(Collected data)
----------------

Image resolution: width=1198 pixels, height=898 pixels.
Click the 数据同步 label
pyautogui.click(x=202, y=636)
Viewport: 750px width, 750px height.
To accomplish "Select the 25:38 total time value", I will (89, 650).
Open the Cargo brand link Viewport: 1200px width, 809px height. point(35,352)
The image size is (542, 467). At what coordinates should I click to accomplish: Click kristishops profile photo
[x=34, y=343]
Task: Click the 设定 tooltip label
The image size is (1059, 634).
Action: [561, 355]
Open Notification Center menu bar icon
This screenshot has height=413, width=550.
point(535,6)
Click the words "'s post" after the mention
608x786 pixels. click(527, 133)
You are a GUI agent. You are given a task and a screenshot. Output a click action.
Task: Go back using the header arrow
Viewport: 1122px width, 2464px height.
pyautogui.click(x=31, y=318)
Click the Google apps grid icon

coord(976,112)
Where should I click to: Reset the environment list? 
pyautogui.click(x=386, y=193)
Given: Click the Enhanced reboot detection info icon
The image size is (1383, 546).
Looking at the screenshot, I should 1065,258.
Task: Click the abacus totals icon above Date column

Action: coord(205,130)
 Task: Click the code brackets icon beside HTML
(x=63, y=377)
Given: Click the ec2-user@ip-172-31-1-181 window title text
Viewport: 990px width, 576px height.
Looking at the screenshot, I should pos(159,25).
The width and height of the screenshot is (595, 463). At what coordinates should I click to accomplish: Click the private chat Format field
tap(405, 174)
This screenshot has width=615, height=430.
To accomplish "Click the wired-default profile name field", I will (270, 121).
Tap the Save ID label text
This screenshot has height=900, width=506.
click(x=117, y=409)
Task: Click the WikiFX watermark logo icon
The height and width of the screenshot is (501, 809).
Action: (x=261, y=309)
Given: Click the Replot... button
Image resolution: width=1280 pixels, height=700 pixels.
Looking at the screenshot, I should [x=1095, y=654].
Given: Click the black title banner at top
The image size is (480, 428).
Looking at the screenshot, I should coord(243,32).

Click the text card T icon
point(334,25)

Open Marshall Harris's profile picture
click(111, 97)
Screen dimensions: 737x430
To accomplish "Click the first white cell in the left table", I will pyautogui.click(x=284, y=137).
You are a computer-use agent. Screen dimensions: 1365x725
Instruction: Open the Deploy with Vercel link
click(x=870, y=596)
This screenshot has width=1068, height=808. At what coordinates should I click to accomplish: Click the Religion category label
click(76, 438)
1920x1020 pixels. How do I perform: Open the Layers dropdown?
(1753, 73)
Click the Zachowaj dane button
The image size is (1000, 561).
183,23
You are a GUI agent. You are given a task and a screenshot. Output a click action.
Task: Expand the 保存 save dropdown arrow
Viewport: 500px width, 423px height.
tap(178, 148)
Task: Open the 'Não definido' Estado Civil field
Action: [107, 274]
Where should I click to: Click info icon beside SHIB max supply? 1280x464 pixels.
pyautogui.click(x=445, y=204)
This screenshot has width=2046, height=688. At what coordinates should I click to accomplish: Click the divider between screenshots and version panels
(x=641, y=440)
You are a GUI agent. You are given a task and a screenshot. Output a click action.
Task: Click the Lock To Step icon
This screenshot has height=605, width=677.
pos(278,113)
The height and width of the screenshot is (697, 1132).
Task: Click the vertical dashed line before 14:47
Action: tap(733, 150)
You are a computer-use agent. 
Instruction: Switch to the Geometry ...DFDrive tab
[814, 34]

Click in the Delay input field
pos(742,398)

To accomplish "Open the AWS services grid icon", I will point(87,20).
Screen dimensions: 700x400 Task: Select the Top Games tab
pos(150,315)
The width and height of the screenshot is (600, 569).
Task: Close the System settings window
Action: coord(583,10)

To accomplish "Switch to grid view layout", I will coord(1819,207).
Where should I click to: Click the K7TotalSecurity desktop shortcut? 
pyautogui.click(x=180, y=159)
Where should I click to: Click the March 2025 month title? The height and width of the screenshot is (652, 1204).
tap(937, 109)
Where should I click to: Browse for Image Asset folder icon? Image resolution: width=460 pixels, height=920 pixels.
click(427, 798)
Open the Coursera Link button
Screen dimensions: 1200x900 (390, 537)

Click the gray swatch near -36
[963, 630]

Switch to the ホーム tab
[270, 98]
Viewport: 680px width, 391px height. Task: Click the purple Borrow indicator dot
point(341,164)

----------------

◆ **Work item**:
Using the data above, count the lines that include "computer" and write the number alone.

◆ **Response to this exercise**:
2